**WRITTEN TASKS**
**A)** Decide whether each statement agrees with the BOMCP.jl page: (i) BOMCP uses Bayesian optimization to pick actions for expansion during tree progressive widening; (ii) the default value of max_depth is 100; (iii) the default final_criterion is MaxUCB(1.0). Answer yes or no for each, quoting the deciding words of the page.
**B)** From the BOMCP.jl page, write out the passage that begins with the words containing "BOMCP solves problems" and ends with "Pkg.add(https://github.com/sisl/BOMCP.jl)".

/BOMCP.jl

Bayesian Optimal Monte Carlo Planning POMDP solver

Primary LanguageJuliaMIT LicenseMIT

BOMCP.jl

BOMCP is an online POMDP tree search solver that uses Bayesian optimization to select actions for expansion during tree progressive widening. For more information, see the paper at https://arxiv.org/abs/2010.03597.

BOMCP solves problems defined using the POMDPs.jl interface. BOMCP requires definition of a function to vectorize the actions or action + belief pairs for use in the Gaussian process covariance kernel. More details can be found below.

Installation

import Pkg
Pkg.add(https://github.com/sisl/BOMCP.jl)

Usage

Lunar lander code can be found in this gist: https://gist.github.com/zsunberg/b42a7665f61dadc1dcd0cdb3a216e17e

using BOMCP

using POMDPs
using POMDPSimulators

using D3Trees
using Random

lander = LunarLander() # see link to gist above
belief_updater = EKFUpdater(lander, lander.Q.^2, lander.R.^2)
rollout_policy = LanderPolicy(lander)

function BOMCP.vectorize!(v, dims, x::MvNormal)
    v = copy(mean(x))
    return v
end

action_selector = BOActionSelector(3, # action dims
                                6, #belief dims
                                false, #discrete actions
                                kernel_params=[log(5.0), 0.0],
                                k_neighbors = 5,
                                belief_λ = 0.5,
                                lower_bounds = [-10.0, 0.0, -0.5],
                                upper_bounds = [10.0, 15.0, 0.5],
                                buffer_size=100,
                                initial_action=rollout_policy
                                )


solver = BOMCPSolver(action_selector, belief_updater,
                    depth=250, n_iterations=100,
                    exploration_constant=50.0,
                    k_belief = 2.0,
                    alpha_belief = 0.1,
                    k_action = 3.,
                    alpha_action = 0.25,
                    estimate_value=BOMCP.RolloutEstimator(rollout_policy),
                    )

planner = POMDPs.solve(solver, lander)

b0 = POMDPs.initialstate_distribution(lander)
s0 = rand(b0)

hr = HistoryRecorder(max_steps=100)
hist = simulate(hr, lander, planner)
for (s, b, a, r, sp, o) in hist
    @show s, a, r, sp
end

The algorithm behavior is determined by the keyword argument values passed to the solver constructor. The Bayesian optimized action selection behavior is defined by the BOActionSelector object which is defined in more detail in the following sub-section. The solver keyword arguments are shown below.

Fields:

  • eps::Float64: Rollouts and tree expansion will stop when discount^depth is less than this. default: 0.01
  • max_depth::Int: Rollouts and tree expension will stop when this depth is reached. default: 10
  • criterion::Any: Criterion to decide which action to take at each node. e.g. MaxUCB(c), MaxQ, or MaxTries. default: MaxUCB(1.0)
  • final_criterion::Any: Criterion for choosing the action to take after the tree is constructed. default: MaxQ()

**DATASET EXTRACT**
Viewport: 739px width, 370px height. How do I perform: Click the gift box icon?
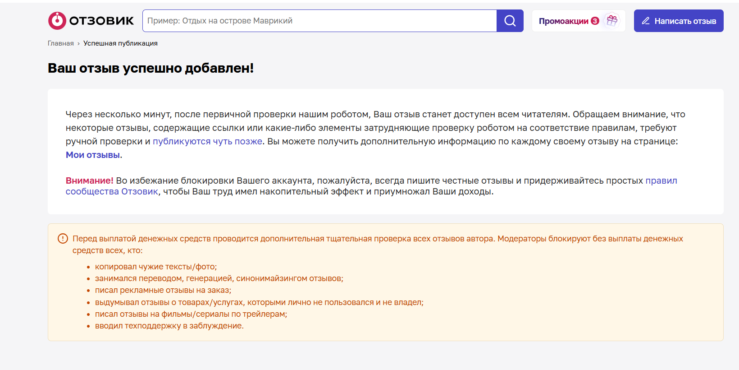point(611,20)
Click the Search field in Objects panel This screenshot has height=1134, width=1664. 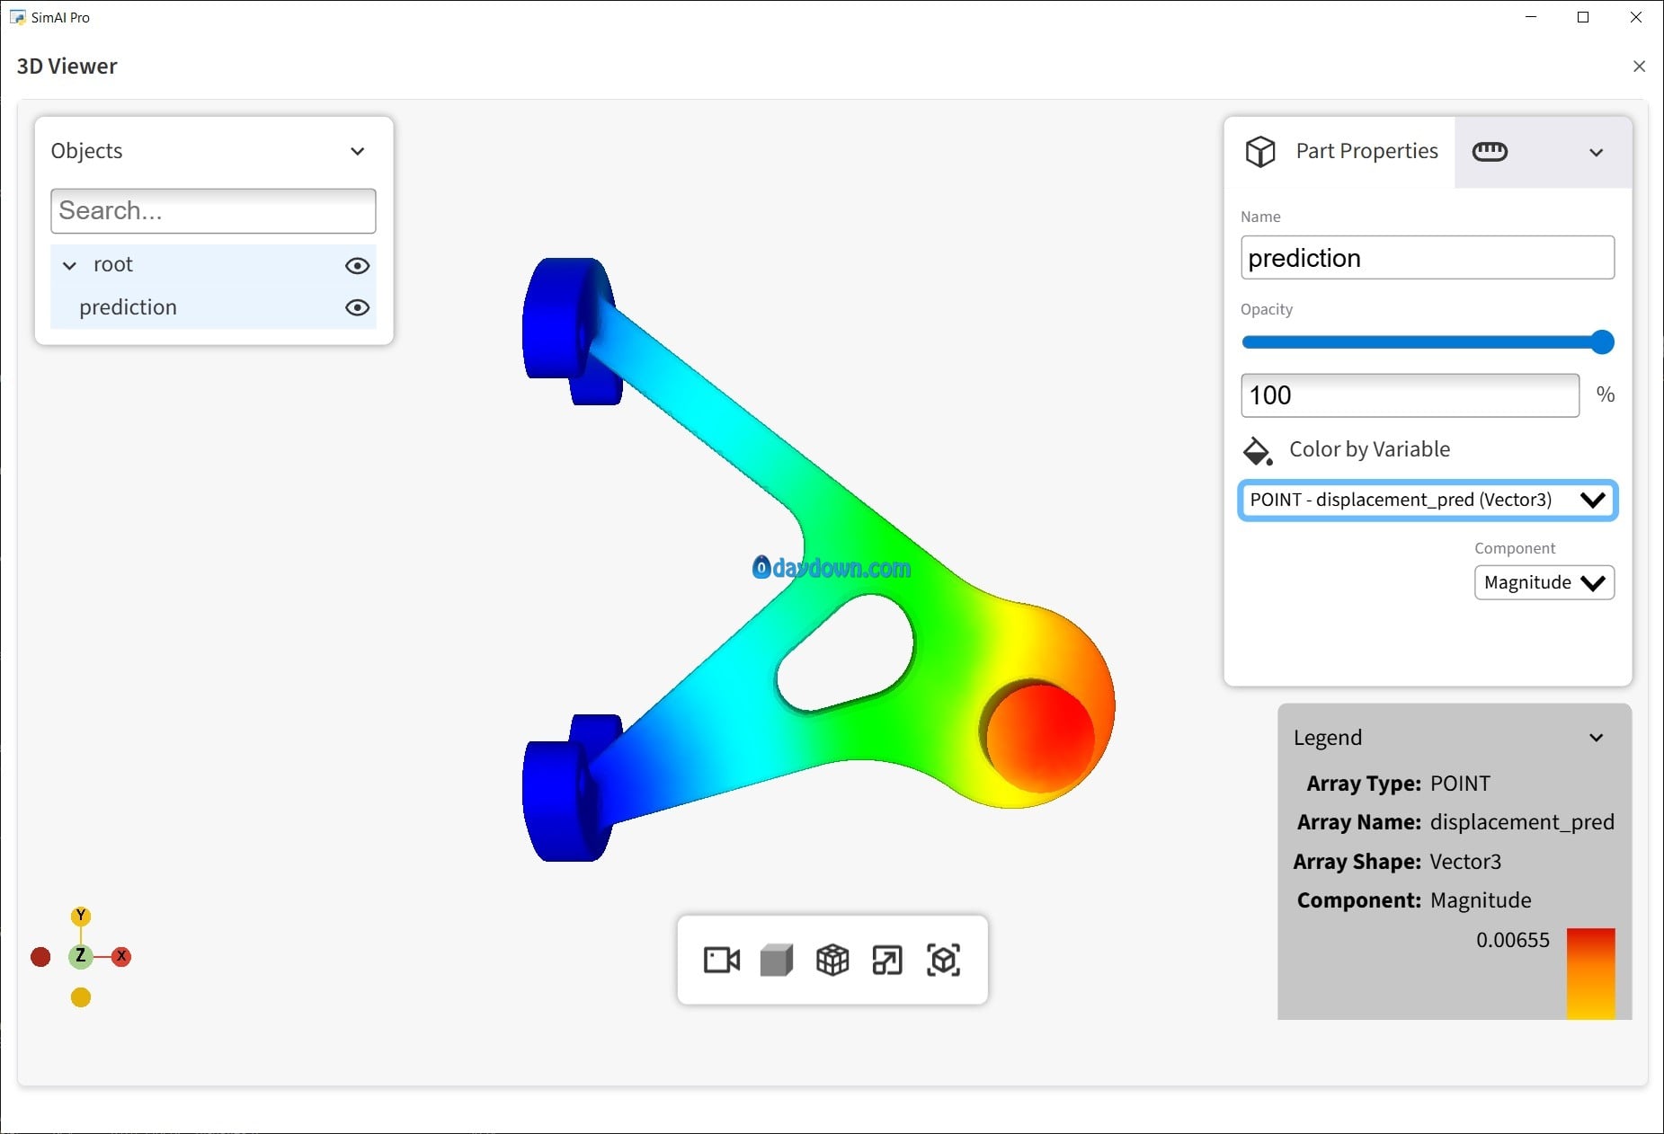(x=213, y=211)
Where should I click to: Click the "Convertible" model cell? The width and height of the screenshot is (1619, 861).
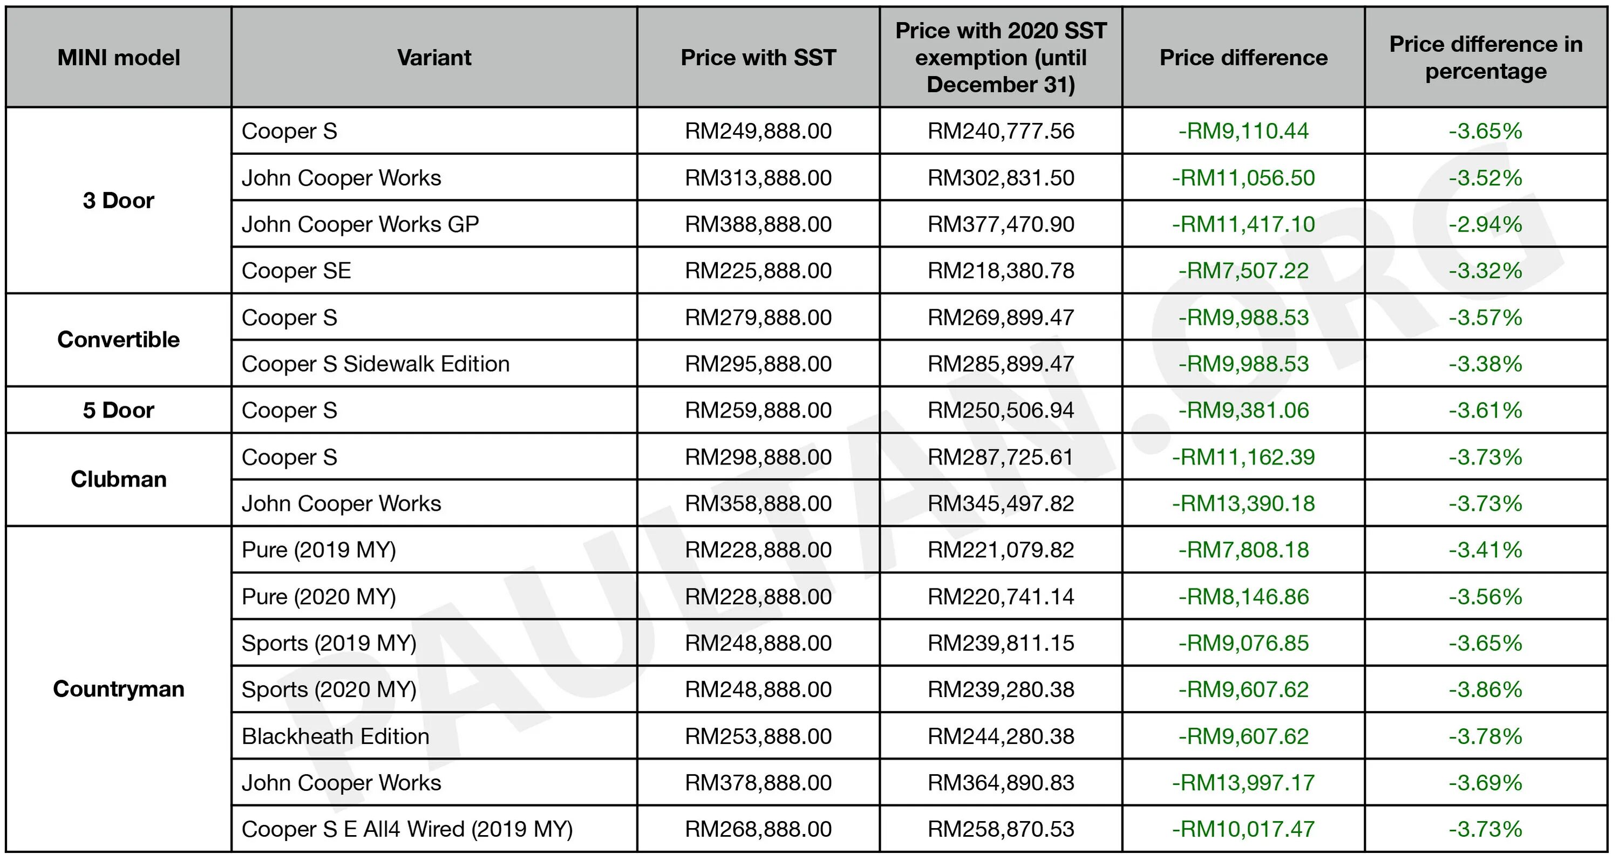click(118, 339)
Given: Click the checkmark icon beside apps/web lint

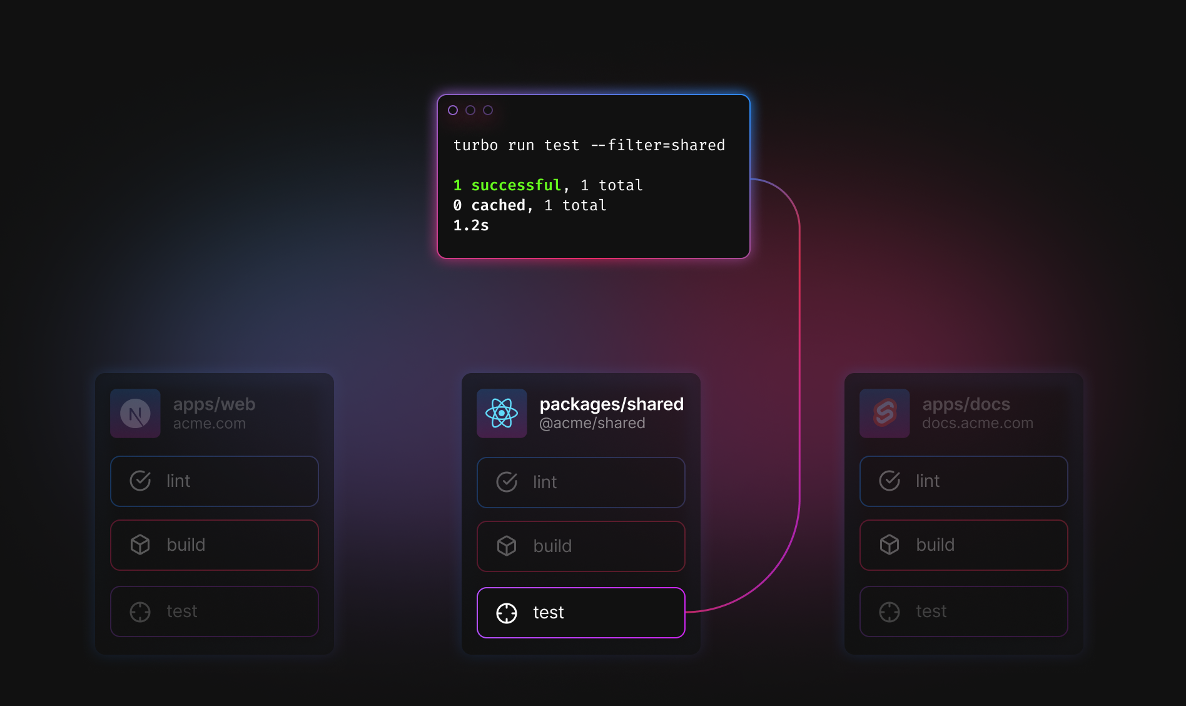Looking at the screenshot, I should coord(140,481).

--

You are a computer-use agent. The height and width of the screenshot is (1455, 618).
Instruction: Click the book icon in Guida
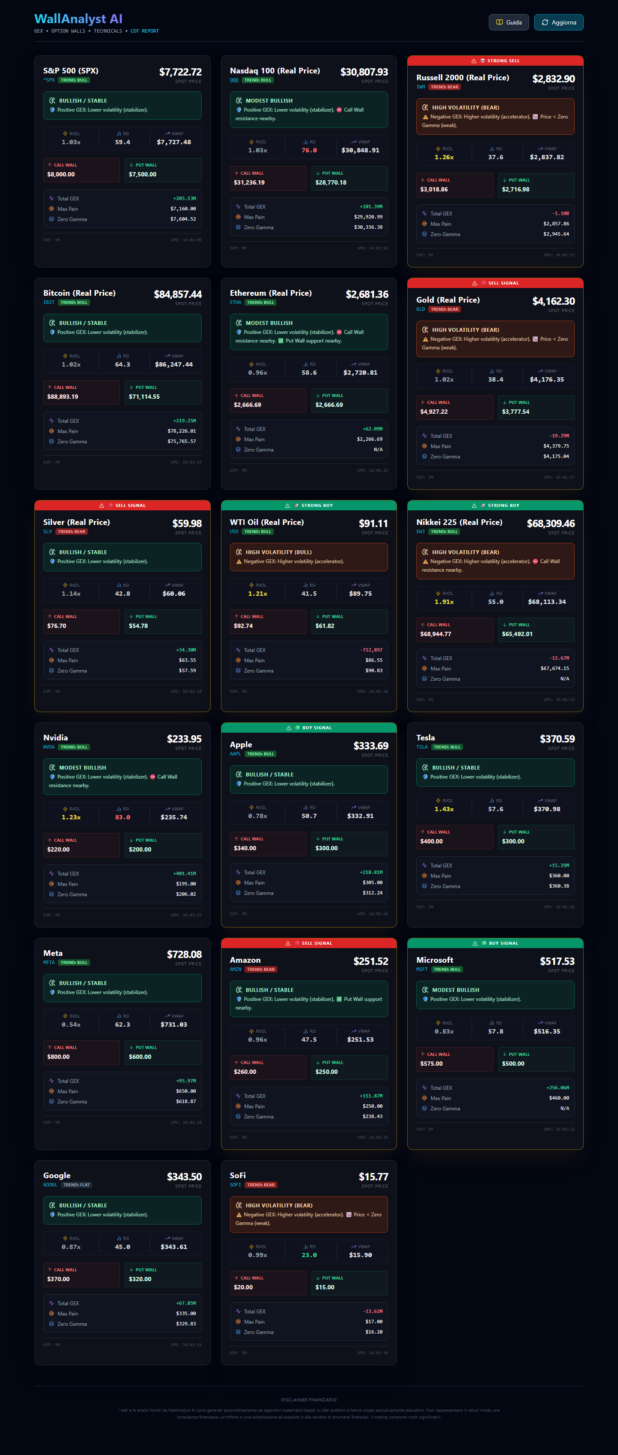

**SOLUTIONS BELOW**
**A)**
(i) Yes: "uses Bayesian optimization to select actions for expansion during tree progressive widening"
(ii) No: "max_depth::Int: Rollouts and tree expension will stop when this depth is reached. default: 10"
(iii) No: "final_criterion::Any: Criterion for choosing the action to take after the tree is constructed. default: MaxQ()"

**B)**
BOMCP solves problems defined using the POMDPs.jl interface. BOMCP requires definition of a function to vectorize the actions or action + belief pairs for use in the Gaussian process covariance kernel. More details can be found below.

Installation

import Pkg
Pkg.add(https://github.com/sisl/BOMCP.jl)